** START OF DATA IN THIS EXERCISE **
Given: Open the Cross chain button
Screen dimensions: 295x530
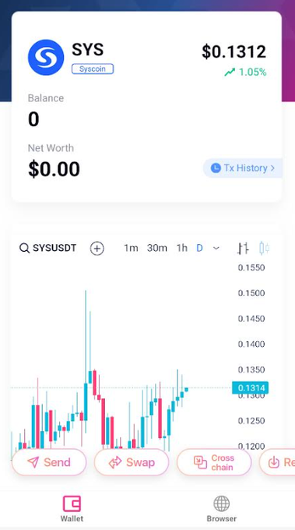Looking at the screenshot, I should point(214,462).
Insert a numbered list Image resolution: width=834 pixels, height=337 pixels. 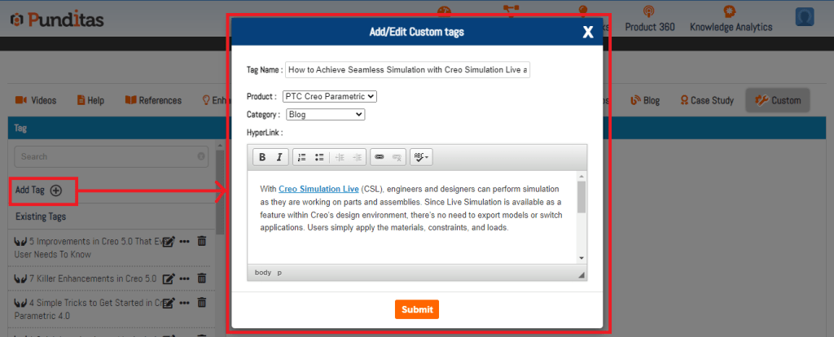301,156
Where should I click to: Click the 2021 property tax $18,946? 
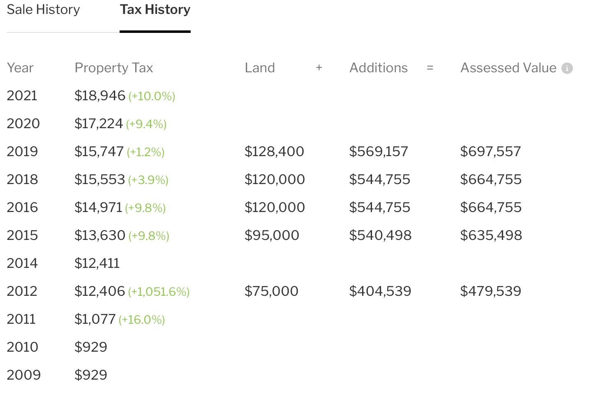coord(100,96)
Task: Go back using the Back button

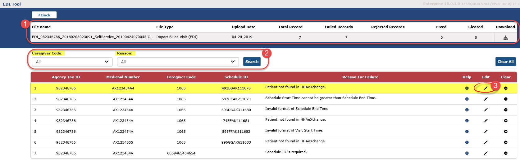Action: (44, 15)
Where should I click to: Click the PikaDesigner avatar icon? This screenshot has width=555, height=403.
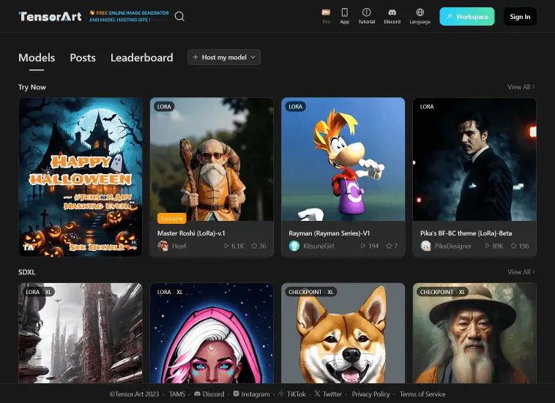click(x=425, y=246)
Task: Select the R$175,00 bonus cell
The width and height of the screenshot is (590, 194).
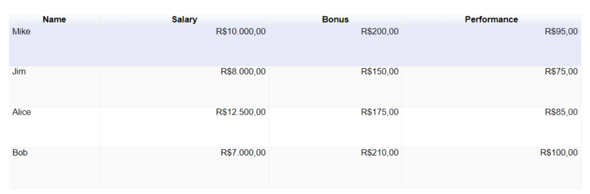Action: pos(335,127)
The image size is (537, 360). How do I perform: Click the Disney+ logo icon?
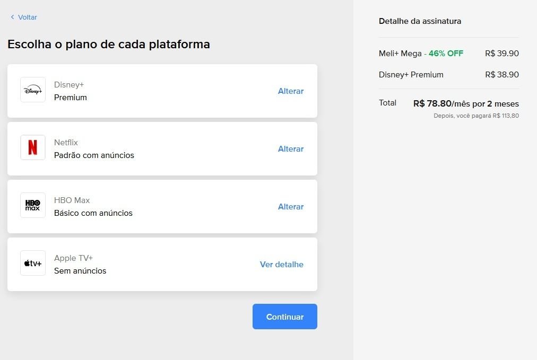click(33, 90)
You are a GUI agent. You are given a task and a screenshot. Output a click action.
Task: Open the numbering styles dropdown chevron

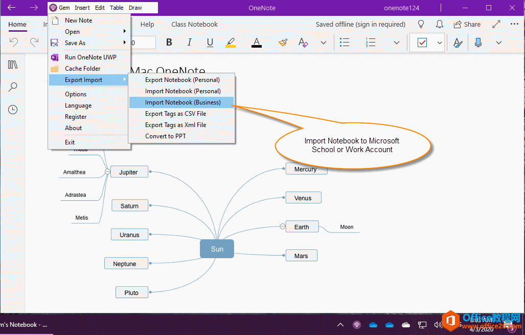click(397, 43)
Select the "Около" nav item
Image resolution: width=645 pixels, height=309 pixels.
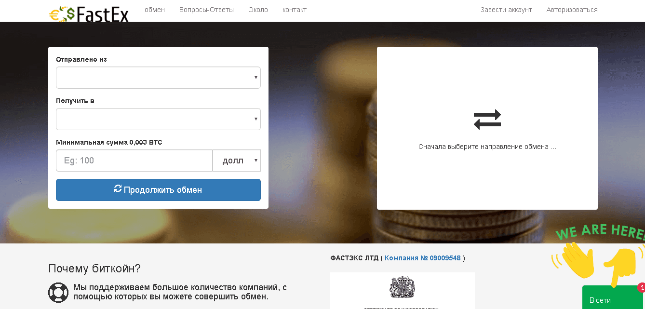258,10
** END OF DATA IN THIS EXERCISE **
Arrange the records as a two-column CSV with the columns "request" and "answer", starting with the line that contains "Task: Select the R$175,00 bonus cell" and going on through the line that contains "click(33, 90)". Give one row per record, put each value in a single quoted field with its line breaks replaced by spaces, and leave the pictures out.

request,answer
"Task: Select the R$175,00 bonus cell The width and height of the screenshot is (590, 194).","Action: pos(335,127)"
"The image size is (537, 360). How do I perform: Click the Disney+ logo icon?","click(33, 90)"